The third head coach in REDBLACKS’ history, Dyce is the organization’s first Black head coach. An interim head coach twice in his career — first in 2015 in Saskatchewan, then again this past season in Ottawa — Dyce’s two-decade journey through the CFL has him leading a team for the first time.

When he assembled his staff, he turned to former Montreal Alouettes head coach Khari Jones as his offensive coordinator and to Barron Miles — the Als former defensive coordinator — for his D.C. They are the league’s only such Black trio.

Dyce said in piecing his staff together, he looked at it like any other business, where you want strong people in supporting roles. Having known Jones from his playing days in Winnipeg and having worked with him and Miles on the Riders’ staff between 2012 and 2014, then given the experience they’d since gained, Dyce was drawn to them.
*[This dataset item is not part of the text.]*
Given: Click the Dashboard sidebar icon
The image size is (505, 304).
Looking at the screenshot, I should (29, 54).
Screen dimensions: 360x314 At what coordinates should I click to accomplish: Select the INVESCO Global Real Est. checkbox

They were the two most qualified guys and had done a fantastic job throughout their careers,” Dyce said.

“I was blessed to have two guys like that, as qualified as they are and (available) at the time I was hired.”
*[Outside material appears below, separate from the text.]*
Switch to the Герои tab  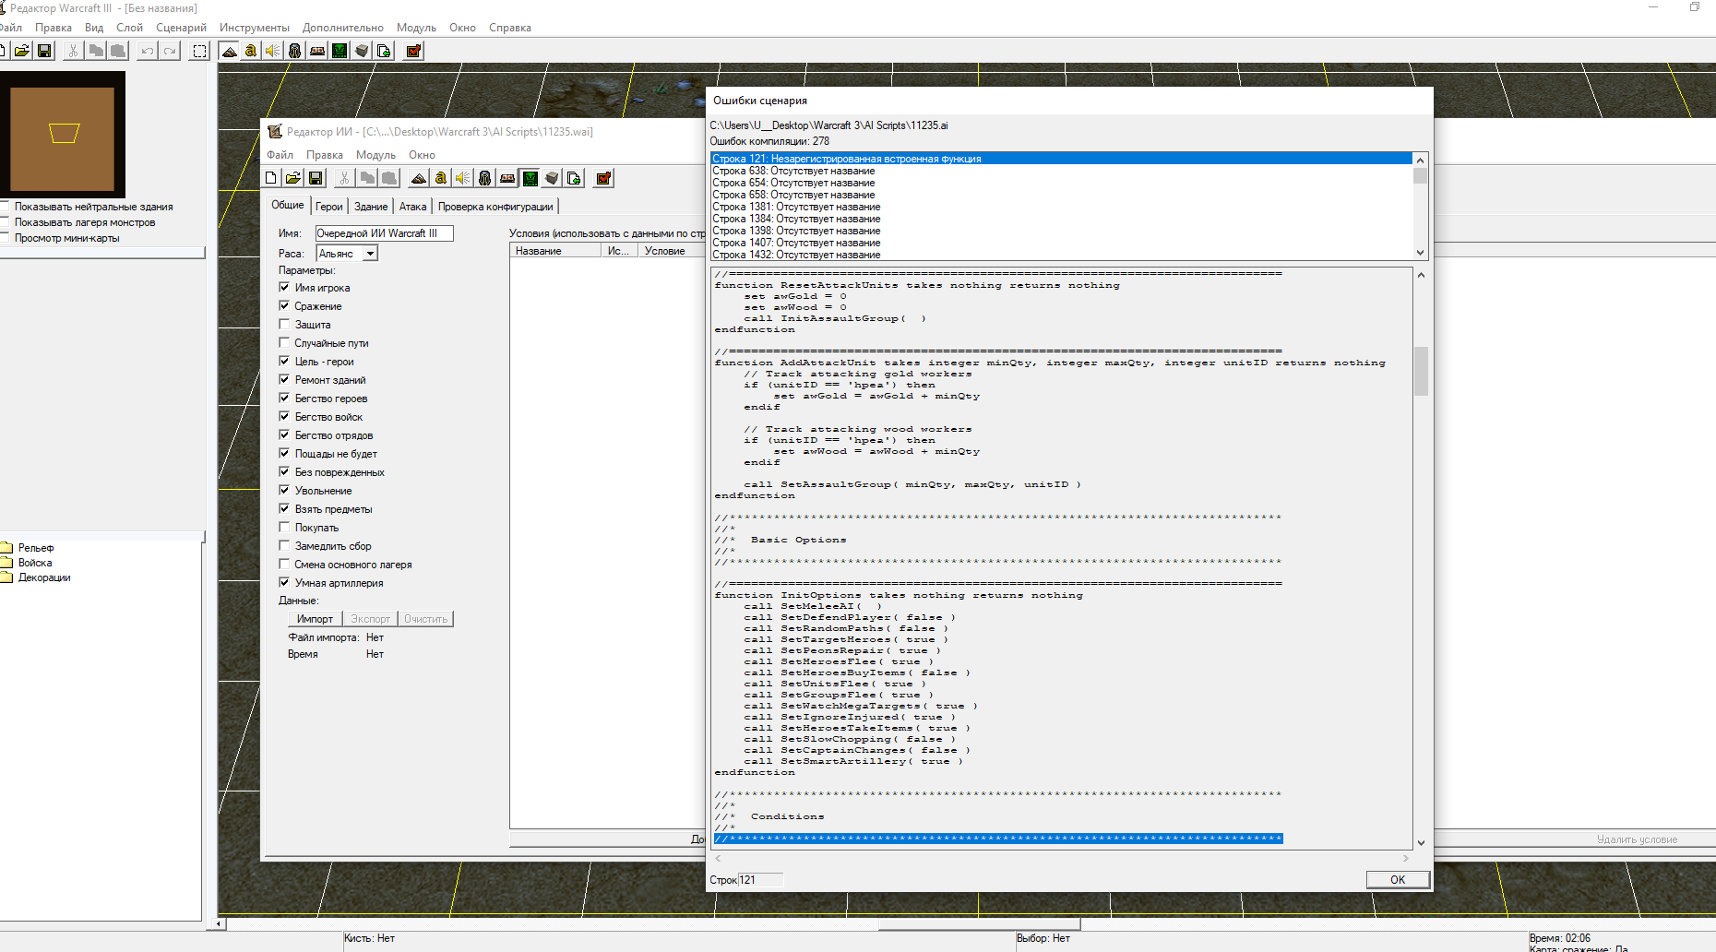pos(328,207)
Jones, who was also in the running for the REDBLACKS’ head coaching job but happily joined Dyce’s staff when he received the call, sees the significance in Dyce’s hires.
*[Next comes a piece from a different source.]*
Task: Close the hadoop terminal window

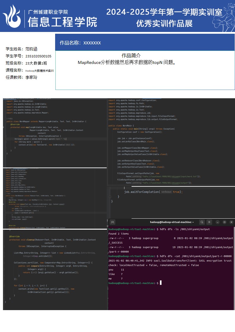Action: point(231,222)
I think the cool thing is that young people can see that. People can know it’s attainable,” Jones said. 

Whatever role that I get, I just want to make sure that I’m representing it well and doing the right things and giving my all to it. I want the the next generation to see that as possible. I think we’re all qualified, we can do this job at a high level, but I want others to know that they can do it too.”

Khari Jones was in consideration for the REDBLACKS’ job but was happy to join Dyce’s staff (Kevin Sousa/CFL.ca)

REDBLACKS’ general manager Shawn Burke was impressed with the leadership, honesty and directness that Dyce brought to the team last season when he stepped in as interim head coach in the wake of Paul LaPolice’s dismissal. Burke said he was a sounding board for Dyce as he went through his staff hiring in December.

Having a staff with a diverse background, including Dyce, Jones and Miles that all have playing experience and combined decades spent in the CFL, only strengthens the team and organization as a whole.

“Bob was a resource this (past) year a couple of times, when I’d just sit down and say, ‘Hey, how would you handle this? What would you think about it?’ and learn from it,” Burke said.

“Certainly I think it’s a benefit to us but most of all I think it’s a benefit to the organization to have the best people in the organization. I truly think we got three great ones in the head coach and the two coordinators.”

Dyce and Jones both mentioned that they’d love to see a day when a Black coach hiring Black coordinators isn’t story-worthy and is just the norm. How do we get there? Dyce had two thoughts on it.

“As things continue to progress, I think you’re going to see more of this happening,” he said.

“When you look at the players now who are stepping up and going into coaching, I think in the past it probably wasn’t as easy for them. The opportunities weren’t there. I think as these opportunities grow in the league and there’s more success in these types of situations, I think you’re going to see it happen more often.

“Things are opening up. When I think of this league per se, for myself, a guy like Orlondo Steinauer being the president of football operations in Hamilton, working with people like Ed Hervey in that environment, I think you’re going to continue to see people grow in these roles and be successful.  Orlondo has been very successful in his time in the CFL. We plan to be very successful here and so opportunities are gonna grow going forward.”